Here's Ford CEO Mark Fields's Biggest Fear About Autonomous Cars
Ford CEO Mark Fields is cautiously optimistic about the future of the self-driving car industry, but his biggest fear for the future of autonomy might have already happened.
“The one fear I have is if anybody in this industry tries to jump the gun and maybe get a beta-test product out there that — God forbid — has an event, an accident or something, that’s going to cause people to pause,” Fields said at the Ford Mobility Summit, a panel discussion with two New York City Transportation officials.
“We’ve started to see some of the consequences of that recently,” moderator Janette Sadik-Khan, a former NYC DoT commissioner said right after Field’s statement. The subtext here, even though neither party referred to the event directly, is that semi-autonomous systems have already come under scrutiny after a deadly accident. In May of last year, Tesla owner Joshua Brown died after crashing into a tractor-trailer with his Autopilot system engaged. The National Highway Transportation Safety Board began a large, public investigation (which Tesla CEO Elon Musk thought was unnecessary), and eventually decided that Tesla’s systems were not at fault. The NHTSA’s final report found no safety flaws with Tesla’s design and closed the investigation, but noted that said flaws could still exist.
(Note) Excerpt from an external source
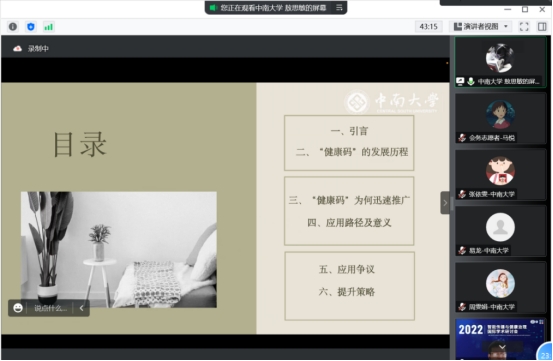
Task: Select the 周雯娟-中南大学 participant tile
Action: coord(500,288)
There’s a strong case to be made that rolling out autonomous software in a progressive system actively encourages drivers to test the limits of what their vehicles are capable of, and can mislead drivers into thinking assisted-driver systems are more competent than they are.
Ultimately, in Brown’s tragic case, most investigations have concluded that human negligence led to the accident, not a defect of systems, but what Fields is essentially saying is that the gray area between full driver control and full, hands-off autonomy is a minefield that could get people hurt or killed.
Most U.S. automakers who aren’t Tesla are taking a different strategy. We’ve know for a while that most of the major companies have autonomous systems that are just as good if not better than Tesla’s Autopilot, but the industry strategy Fields is advocating here is to keep all that tech under wraps until his company is sure that it’s safe. Fields mentioned at the Mobility Summit that Ford is barely researching level 3 autonomy, AKA “conditional autonomy,” where autonomous systems can steer and watch the road, but have to hand off control to a human driver when things get too complicated. The hand off is the most dangerous part of the process, and Ford and others have decided that they don’t want to put their toes in the autonomous waters until they have better systems for it.
Currently, Tesla’s most advanced version of Autopilot is sitting comfortably in level 2 autonomy, where the car can drive but needs an attentive human driver at all times to take control if necessary. All Tesla vehicles in production now have all the requisite hardware for full autonomy, but the software (or regulations around it) still hasn’t quite caught up.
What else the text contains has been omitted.